Ciągle nie mogę wygrzebać się z korespondencji zaległej. Kilka ważnych listów czeka na napisanie.
Pół godziny "szoku tlenowego" na 2700 npm dobrze mi zrobiło. Widziałem, jak kilometr pode mną tłum ludzi robi shoop-shoop na sztucznym śniegu i pozazdrościłem im trochę. Nikt mnie nigdy nie nauczył zjeżdżać, nie zaszczepił pasji, nie zabrał na stok. Podobno, kto tego nie spróbował jest uboższy o piękne doświadczenie. Nie da się w życiu doświadczyć wszystkiego...
Wdychałem sobie krystalicznie czyste powietrze z okruchami lodu, patrzyłem na krajobraz jak ze screen savera do Windowsa i myślałem o szklance grzanego piwa, którą wypiję po powrocie.
Bo najlepszy spacer w czasie mrozu to ten po kanałach telewizyjnych...
?r, 2. sty. 2008, 13:48, von piotr | |Skomentuj czyli comment

 
nornica2000, Cz, 3. sty. 2008, 02:31
NoRnica2000
Nawet z pierwszą grupą inwalidzką obstaję za czynnym wypoczynkiem i nie lubię bezczynności.
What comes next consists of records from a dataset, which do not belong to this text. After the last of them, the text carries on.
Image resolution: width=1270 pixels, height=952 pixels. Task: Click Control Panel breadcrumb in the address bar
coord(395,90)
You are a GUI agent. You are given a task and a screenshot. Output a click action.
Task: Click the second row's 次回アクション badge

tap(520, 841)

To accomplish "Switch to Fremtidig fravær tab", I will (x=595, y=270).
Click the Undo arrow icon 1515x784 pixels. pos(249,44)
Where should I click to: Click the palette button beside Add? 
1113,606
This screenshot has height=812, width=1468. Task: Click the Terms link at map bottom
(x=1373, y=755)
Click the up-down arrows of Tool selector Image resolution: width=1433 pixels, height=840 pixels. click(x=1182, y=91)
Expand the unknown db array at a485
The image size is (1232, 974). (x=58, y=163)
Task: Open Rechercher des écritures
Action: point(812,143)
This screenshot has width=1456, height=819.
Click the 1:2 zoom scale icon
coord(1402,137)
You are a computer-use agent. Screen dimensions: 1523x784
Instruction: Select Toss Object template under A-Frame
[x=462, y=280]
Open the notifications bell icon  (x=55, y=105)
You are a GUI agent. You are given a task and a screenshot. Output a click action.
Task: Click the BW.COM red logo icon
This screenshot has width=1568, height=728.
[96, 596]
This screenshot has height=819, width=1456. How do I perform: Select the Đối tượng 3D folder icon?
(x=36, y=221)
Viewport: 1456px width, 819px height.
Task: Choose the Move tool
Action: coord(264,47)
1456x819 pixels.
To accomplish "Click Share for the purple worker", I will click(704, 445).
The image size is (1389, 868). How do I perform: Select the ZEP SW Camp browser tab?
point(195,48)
Nie pobieram nawet "maratonów" po kanałach telewizyjnych.
Nie uważam jednak, żeby brak pewnych doświadczeń, czy umiejętności stanowił poważny uszczerbek na wartości i godności osoby ludzkiej. Należy poznawać i rozwijać te umiejętności, które rzeczywiście przynoszą korzyść i pozwalają unikać szkód.
Odnośnie "piwa" i tego typu specyfików wolę się nie wypowiadać, gdyż nagromadzone doświadczenie nie pozwala mi odnieść się do sprawy w sposób obiektywny.

Link

 
pani_karka, Pt, 4. sty. 2008, 09:45
Dwudziestominutowy spacer w dwunastostopniowym mrozie i przy wietrze - również mroźnym - spowodował, że zaczęłam ciepło myśleć o herbacie. A nawet cherbacie, bo z cytryną i cukrem. Nie pogardziłabym teraz klapnięciem pod pledzikiem przed telewizorem.